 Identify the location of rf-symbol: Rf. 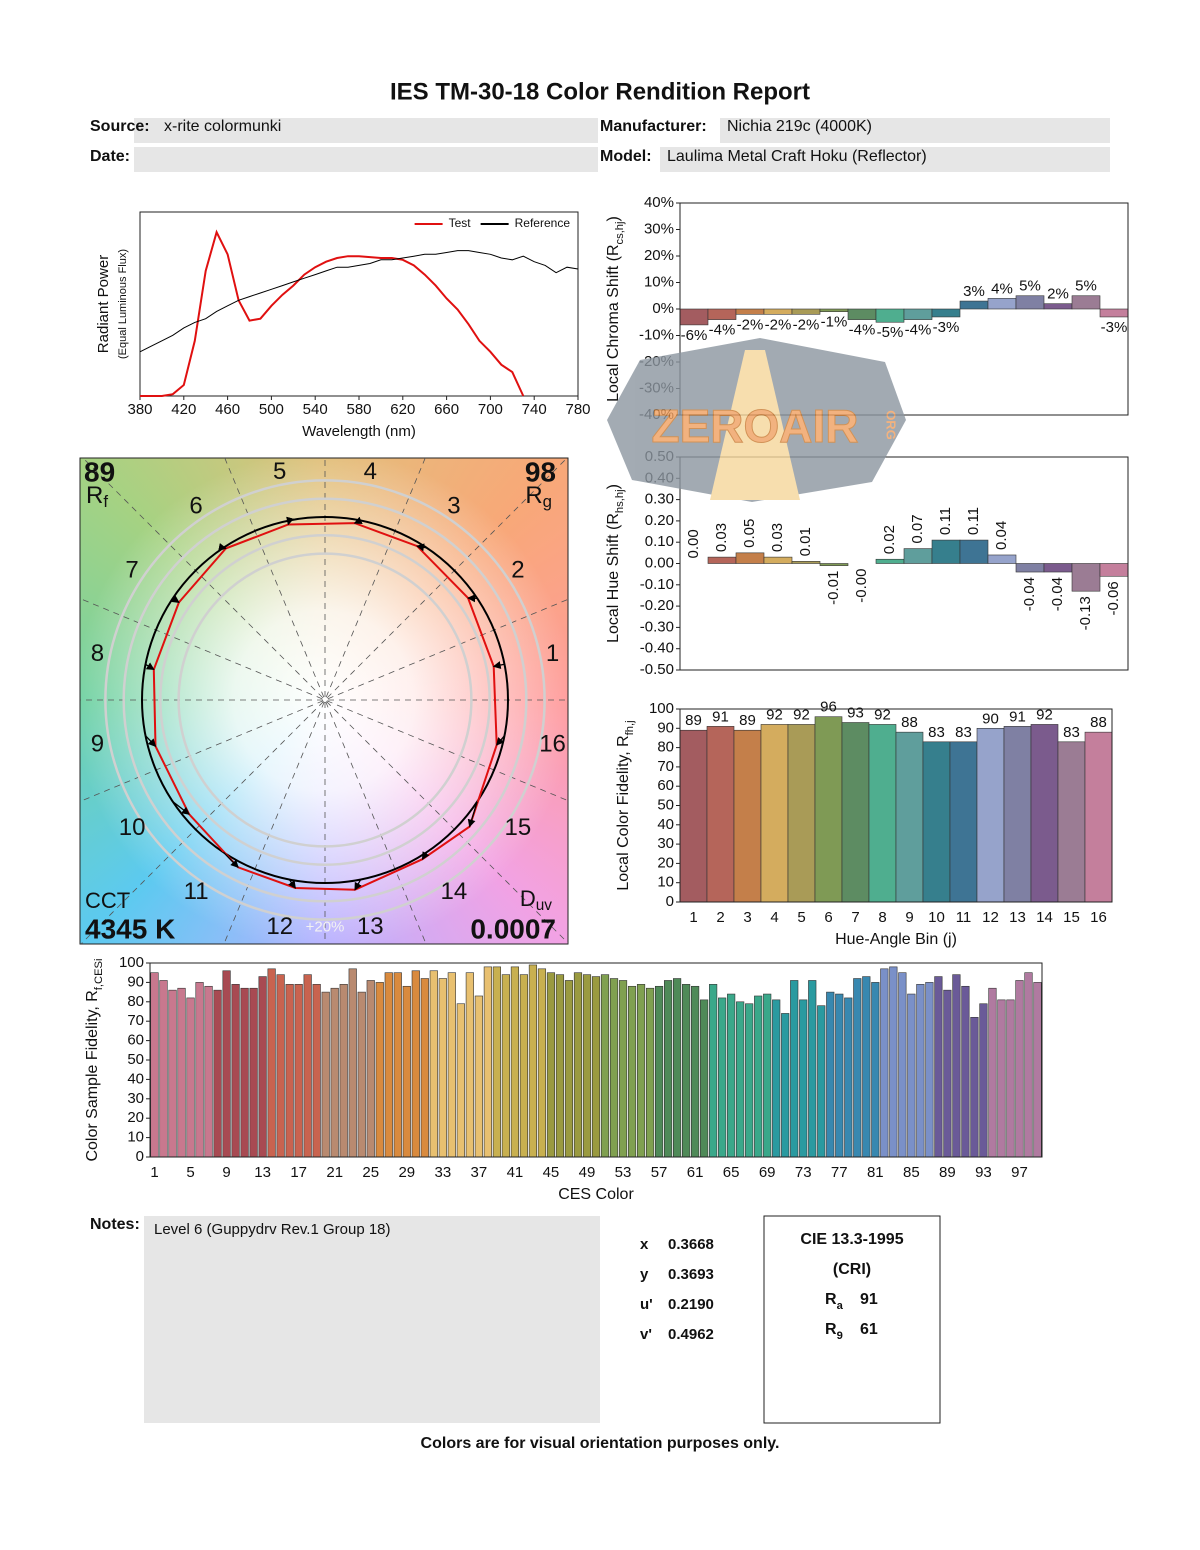
(97, 496).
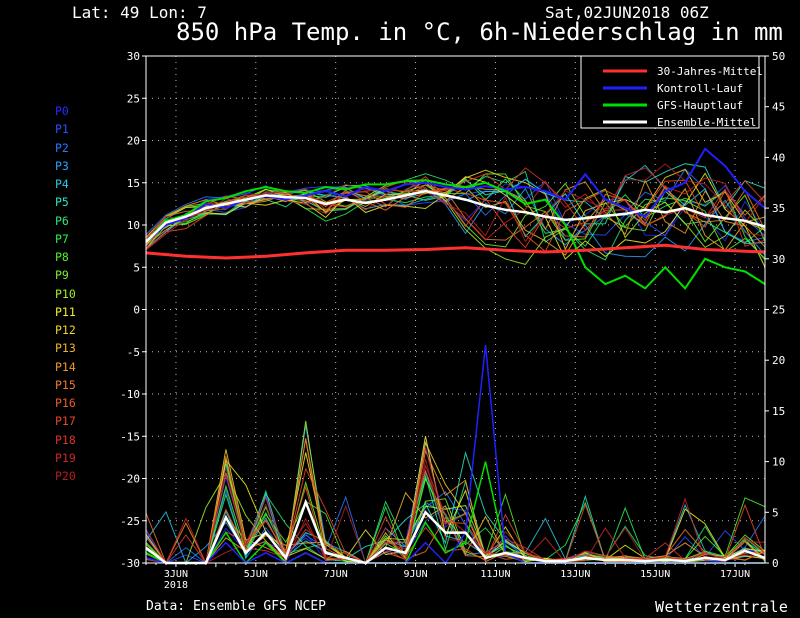 The height and width of the screenshot is (618, 800). Describe the element at coordinates (176, 586) in the screenshot. I see `x-tick-sublabel: 2018` at that location.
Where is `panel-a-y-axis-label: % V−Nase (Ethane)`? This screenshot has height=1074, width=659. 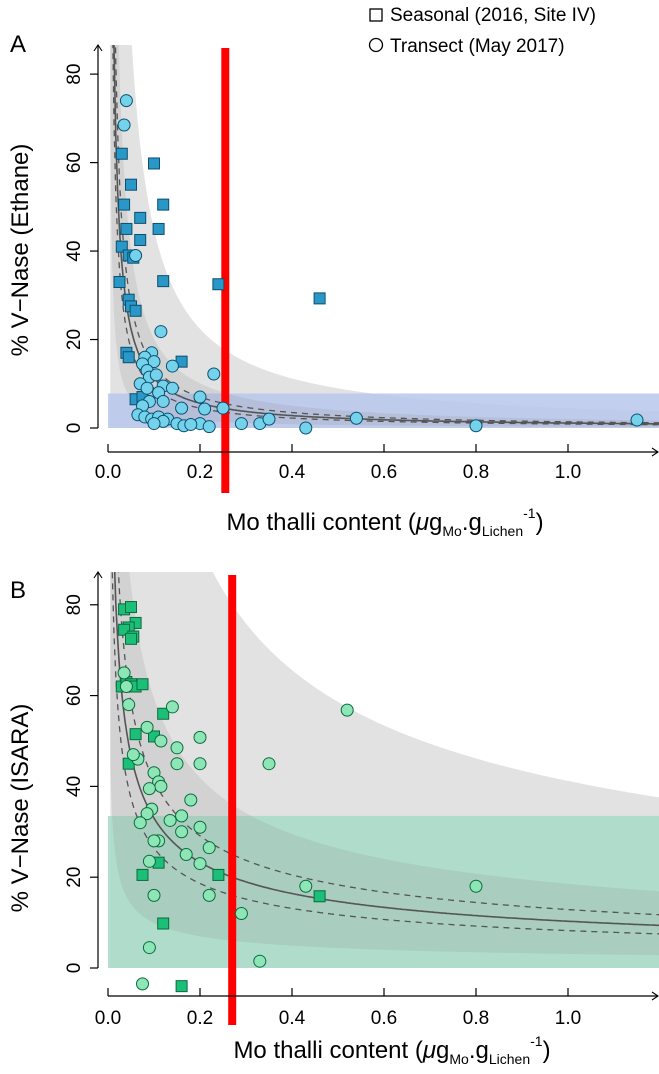 panel-a-y-axis-label: % V−Nase (Ethane) is located at coordinates (20, 250).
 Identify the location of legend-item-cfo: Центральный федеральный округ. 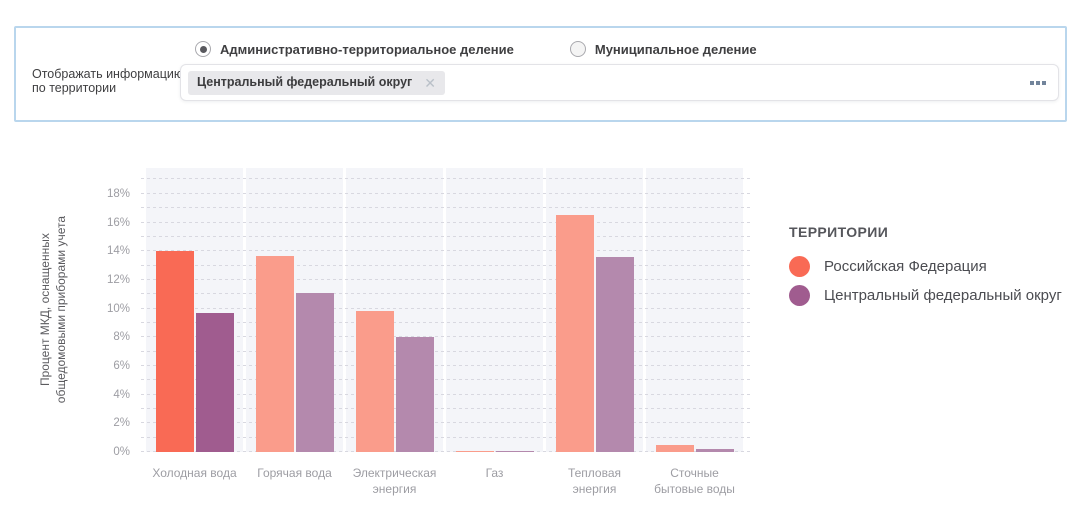
(926, 296).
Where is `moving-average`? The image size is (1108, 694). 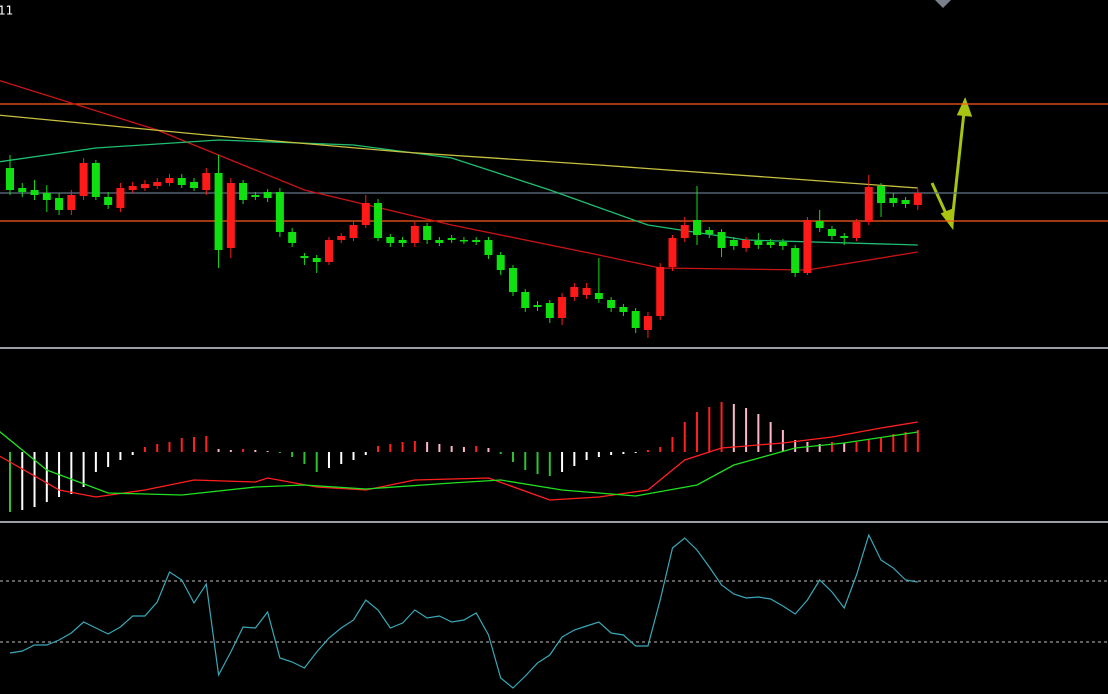
moving-average is located at coordinates (459, 192).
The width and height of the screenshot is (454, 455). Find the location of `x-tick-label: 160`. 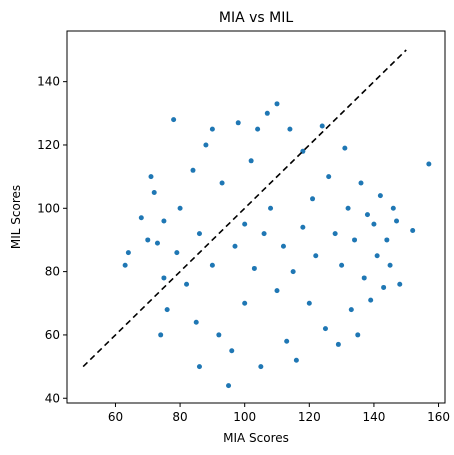

x-tick-label: 160 is located at coordinates (438, 417).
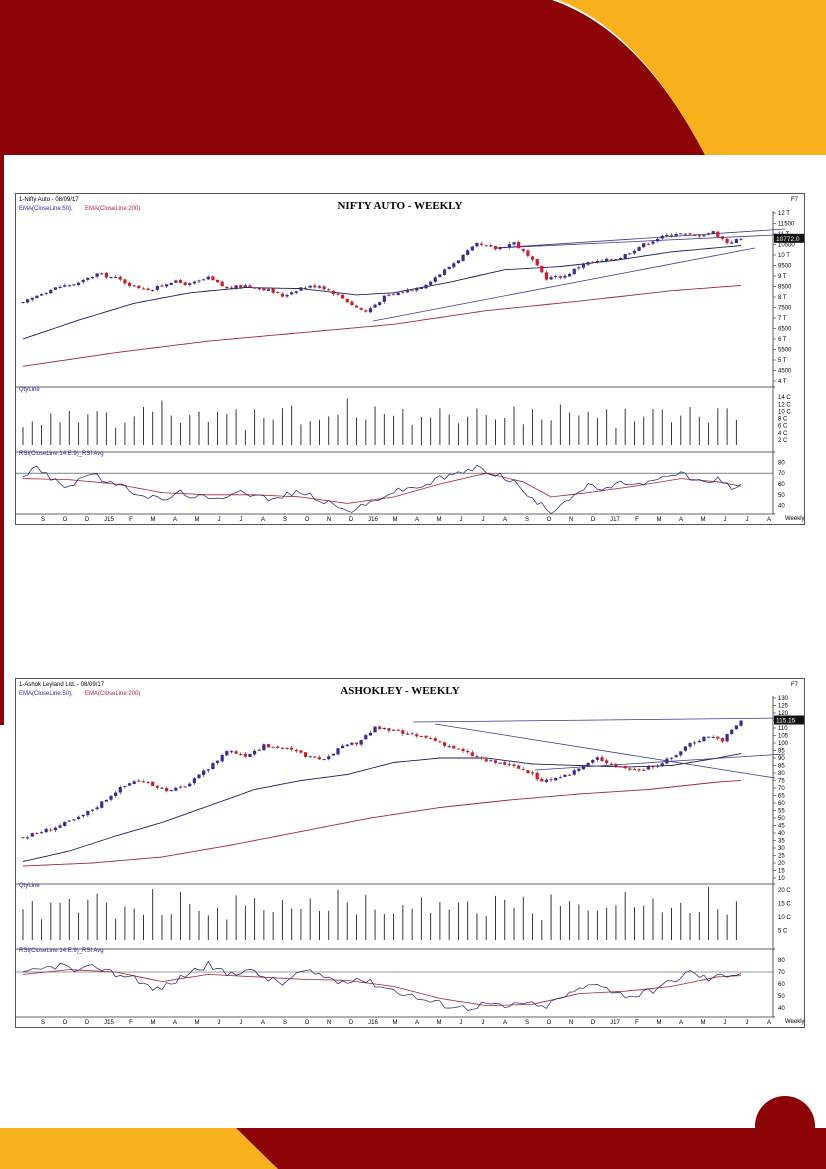 This screenshot has width=826, height=1169. What do you see at coordinates (782, 382) in the screenshot?
I see `price-tick-label: 4 T` at bounding box center [782, 382].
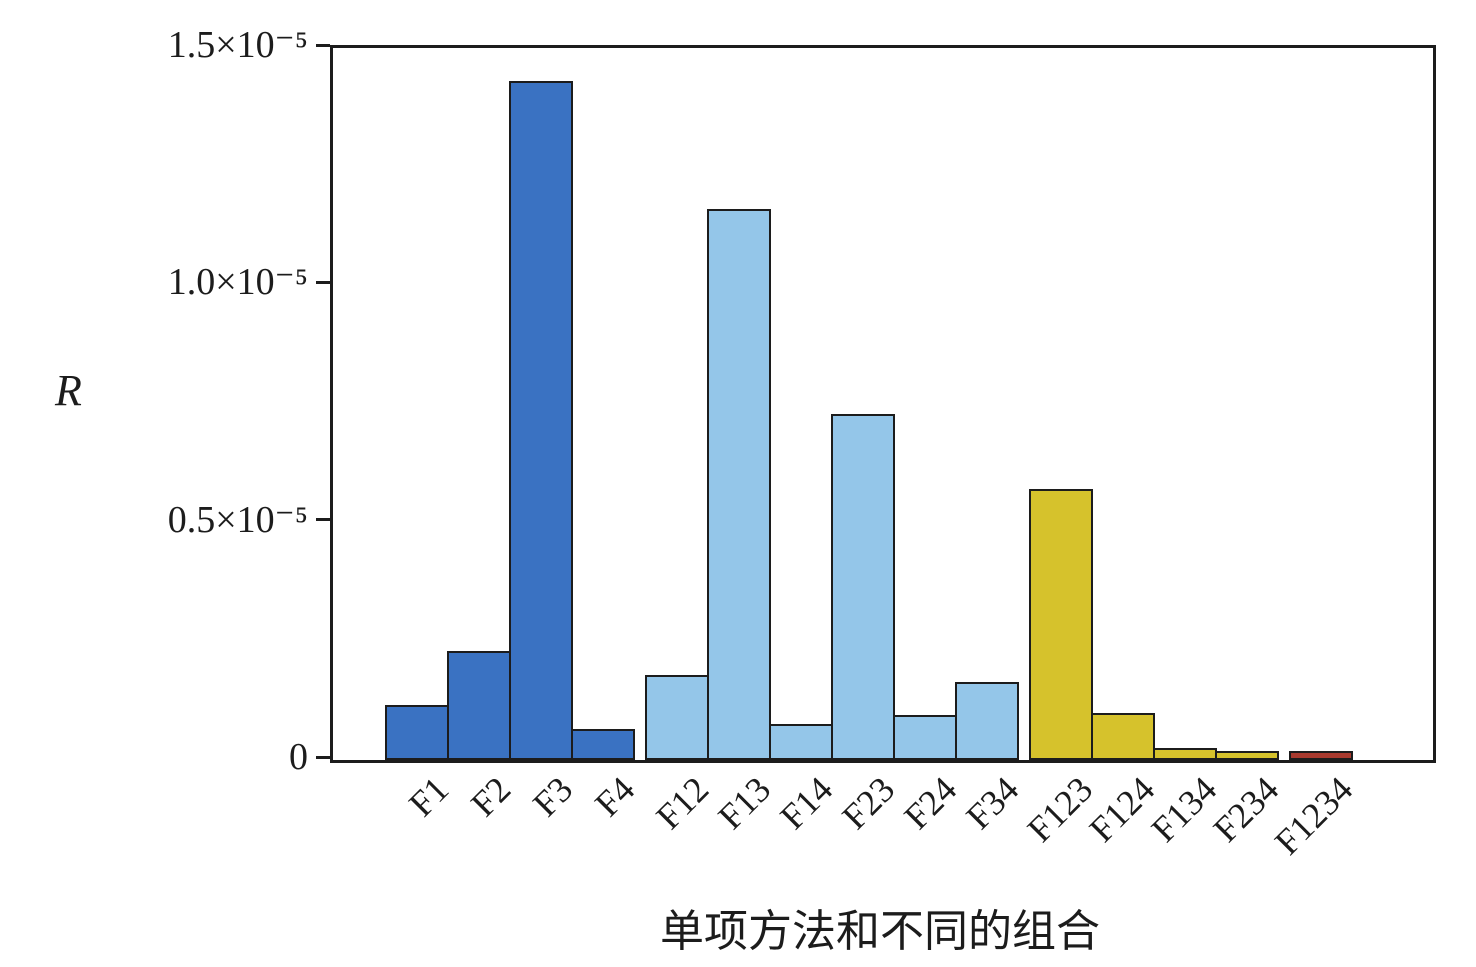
-------
Quote verbatim every line of the records from the line containing "The width and" through the final line of the records, both ends included, and omit the pictures from your answer.

Answer below |
The width and height of the screenshot is (454, 455). Find the location of `x-tick-label: 160`. 

x-tick-label: 160 is located at coordinates (438, 417).
 This screenshot has width=826, height=1169. What do you see at coordinates (782, 382) in the screenshot?
I see `price-tick-label: 4 T` at bounding box center [782, 382].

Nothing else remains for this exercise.